▶ Extracted data:
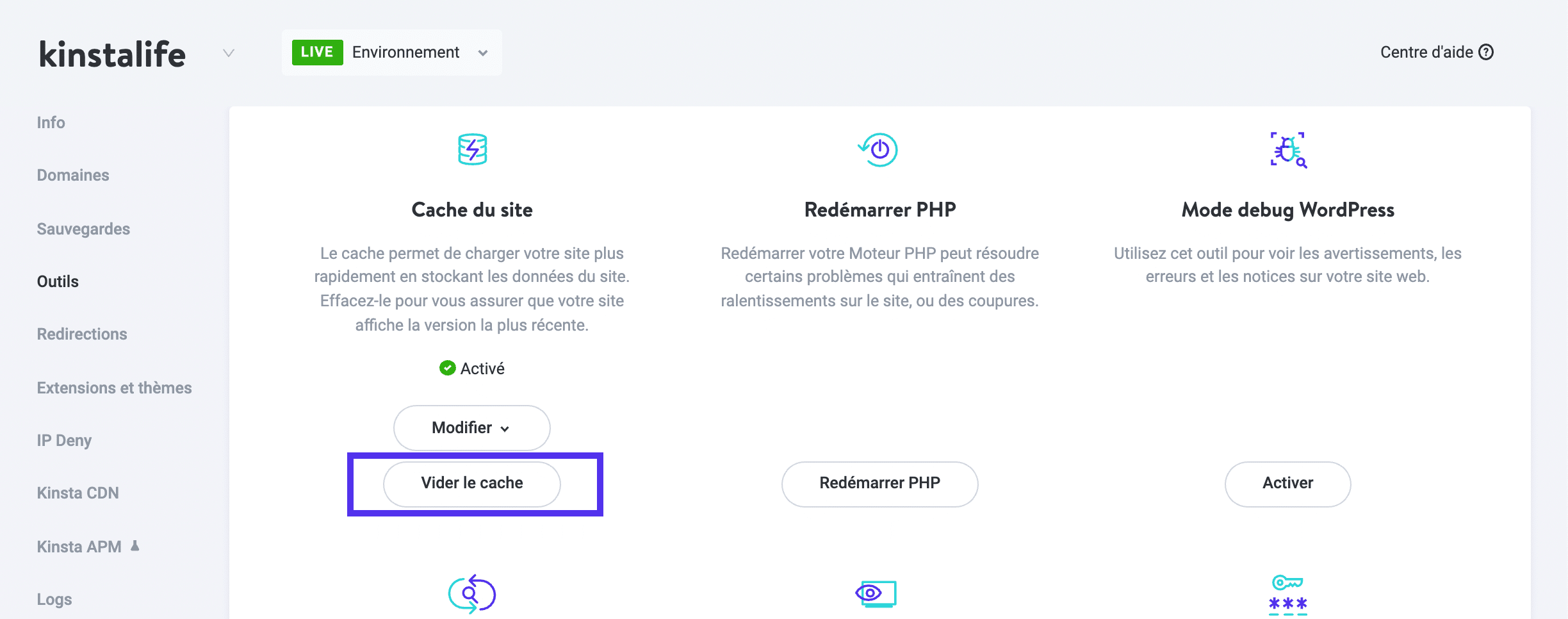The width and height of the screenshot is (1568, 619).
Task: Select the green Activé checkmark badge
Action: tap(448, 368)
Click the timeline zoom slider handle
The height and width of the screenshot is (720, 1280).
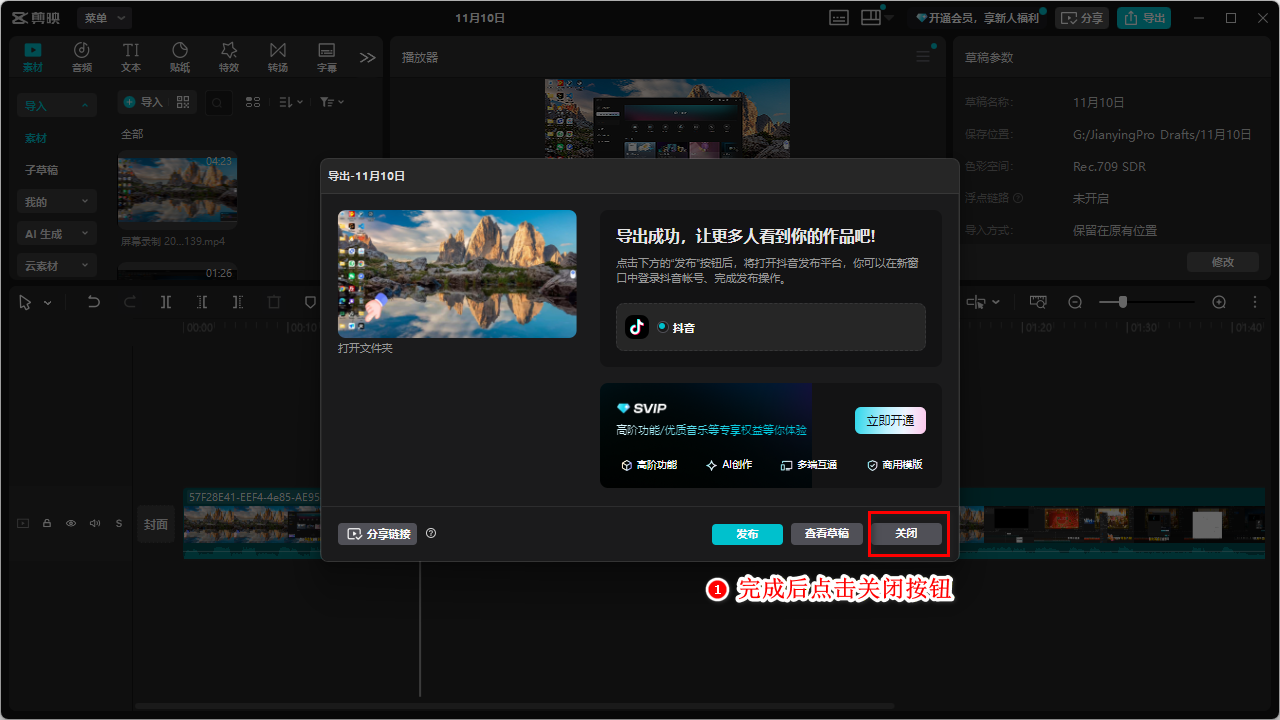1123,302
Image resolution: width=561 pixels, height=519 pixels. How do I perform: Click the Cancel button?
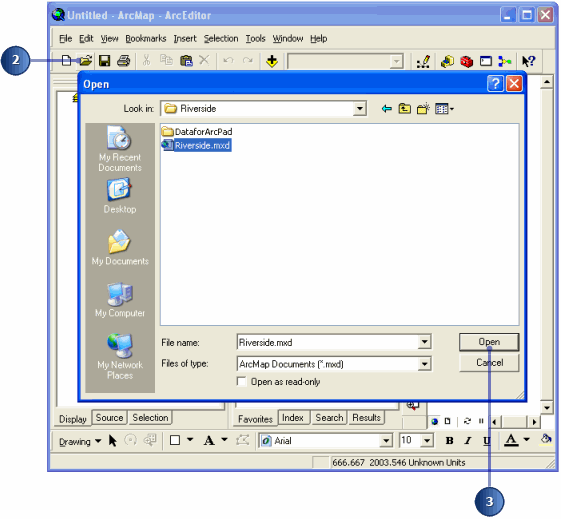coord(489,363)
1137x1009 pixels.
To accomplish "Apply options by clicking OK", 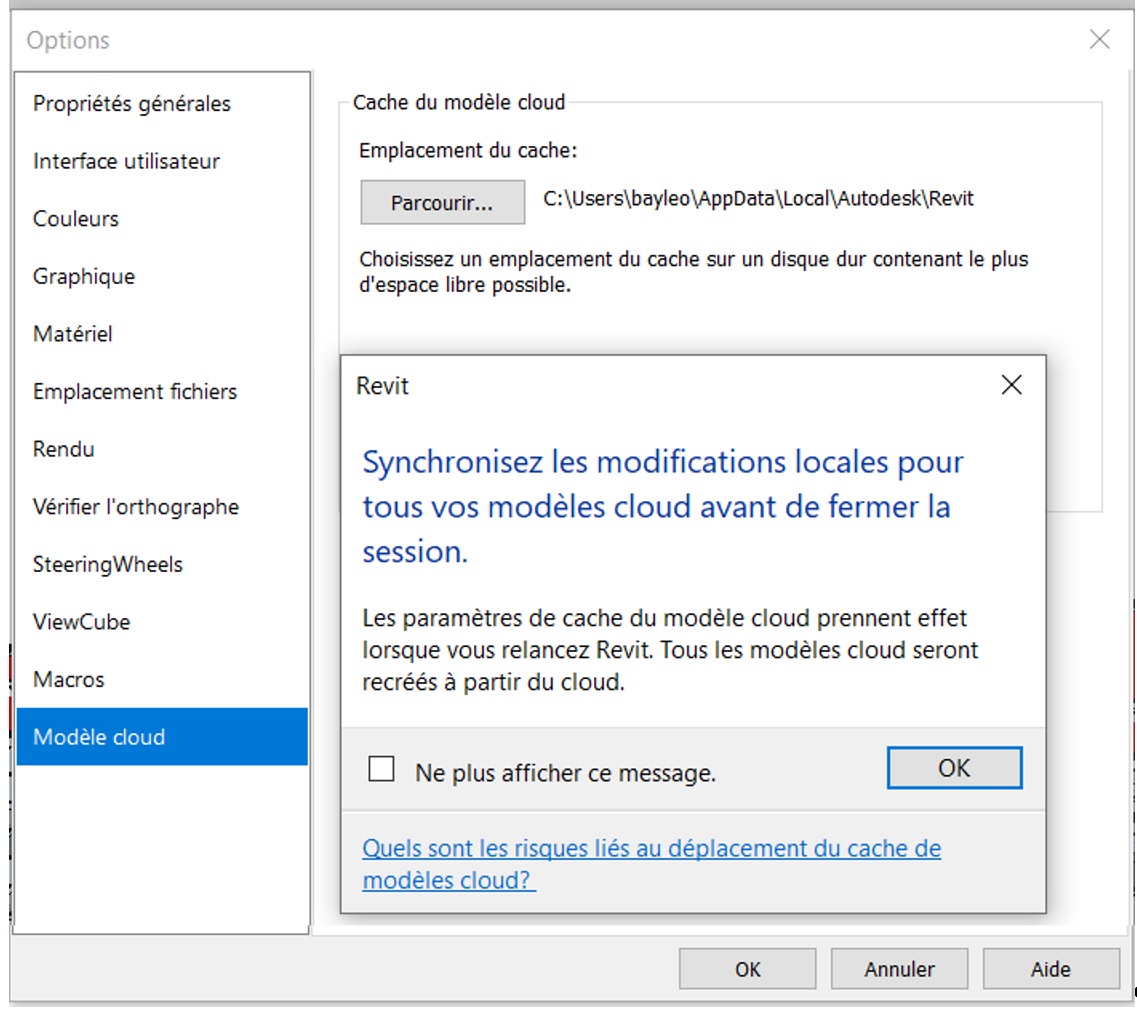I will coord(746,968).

▶ What you have to do: Please show each line in the records above that contains the word "pixels".

▶ Response:
Image resolution: width=561 pixels, height=519 pixels. How do I perform: Click the Cancel button?
1137x1009 pixels.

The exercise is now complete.